Under these circumstances, I think it is unreasonable for me to ask to be a gym leader, so for now, I'm out of this. Anyone who wishes to take my spot has my consent.

I'm not totally going to be out of the action though, I look forward to facing all of you in about a month and trying to earn your badges.


----------



## cornymikey (Apr 14, 2010)

Rawburt said:
			
		

> Well, unfortunately it seems I have to drop out of being a Gym Leader, the internet access point I have is incompatible with my DS, which means I'll have to buy a WFC adapter so I can go online, which I can get in about a month.
> 
> Under these circumstances, I think it is unreasonable for me to ask to be a gym leader, so for now, I'm out of this. Anyone who wishes to take my spot has my consent.
> 
> I'm not totally going to be out of the action though, I look forward to facing all of you in about a month and trying to earn your badges.

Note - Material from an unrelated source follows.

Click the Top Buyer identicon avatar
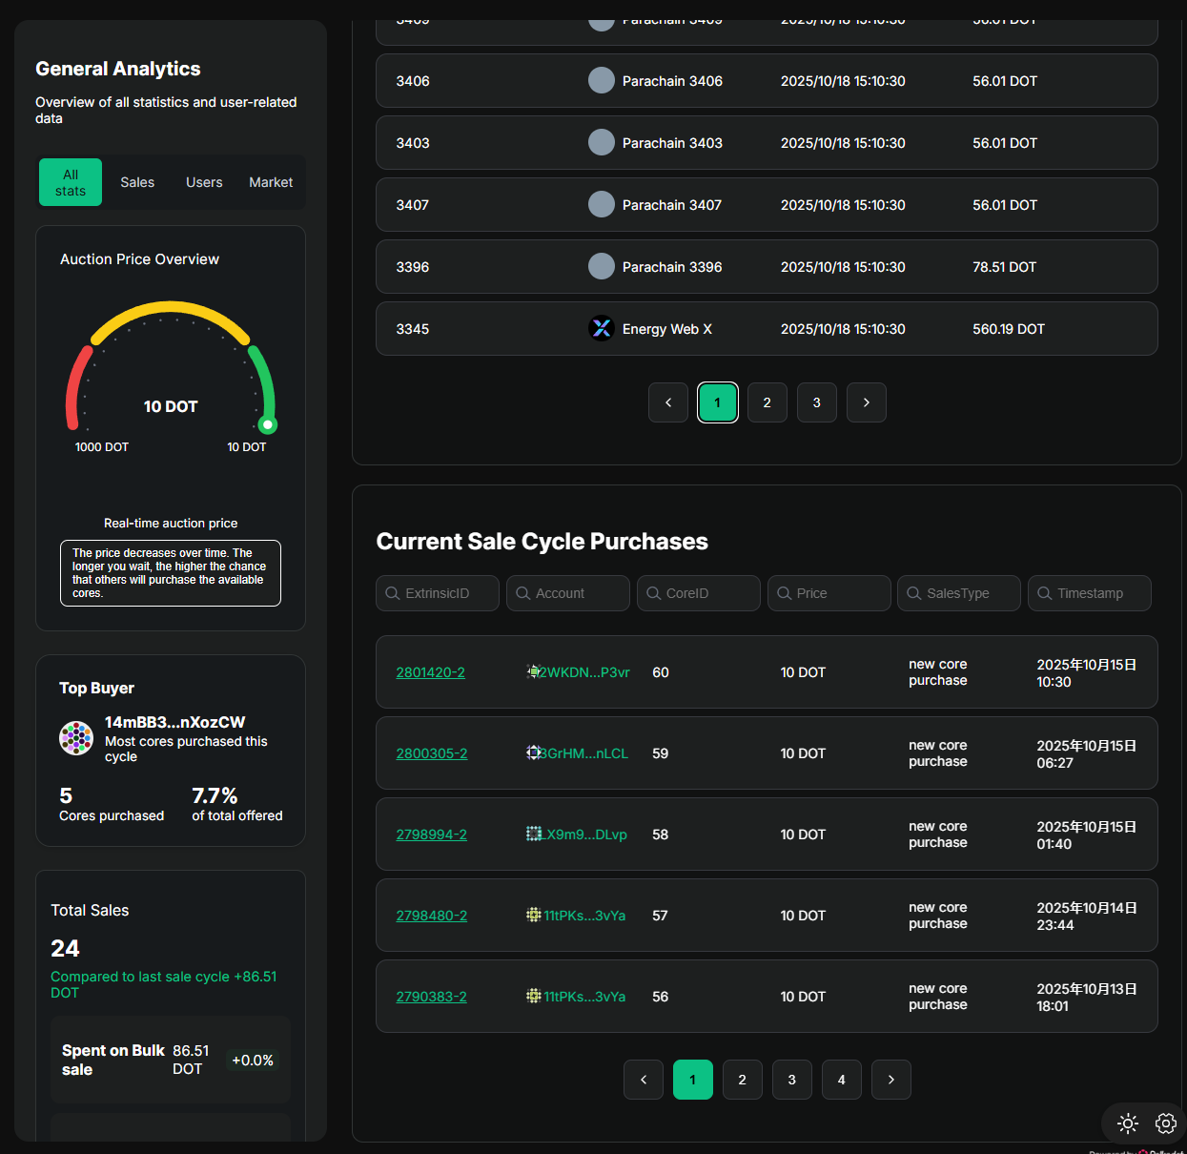 coord(76,738)
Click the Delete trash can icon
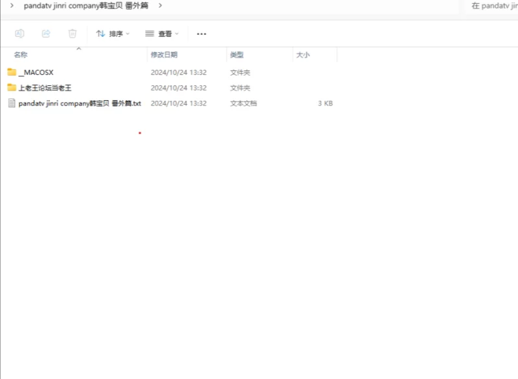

awww, sorrry to see that you have to drop out


----------



## Bacon Boy (Apr 14, 2010)

what leader are you rob? i can temporarily fill in for you.


----------



## Vex L'Cour (Apr 14, 2010)

Does anyone know how i can get WiFi from a WPA-PSK (i think thats what it is) point? It doesnt show up on the main scan (you know if you scan for it). And I've tried putting the name in and password (to which it said it was wrong..
My DSi's browser will connect to it but NONE of my games. Any help?


----------



## SockHead (Apr 14, 2010)

Bacon Boy said:
			
		

> what leader are you rob? i can temporarily fill in for you.


He was the Bug Leader


----------



## Professor Falken (Apr 14, 2010)

Sanji said:
			
		

> Does anyone know how i can get WiFi from a WPA-PSK (i think thats what it is) point? It doesnt show up on the main scan (you know if you scan for it). And I've tried putting the name in and password (to which it said it was wrong..
> My DSi's browser will connect to it but NONE of my games. Any help?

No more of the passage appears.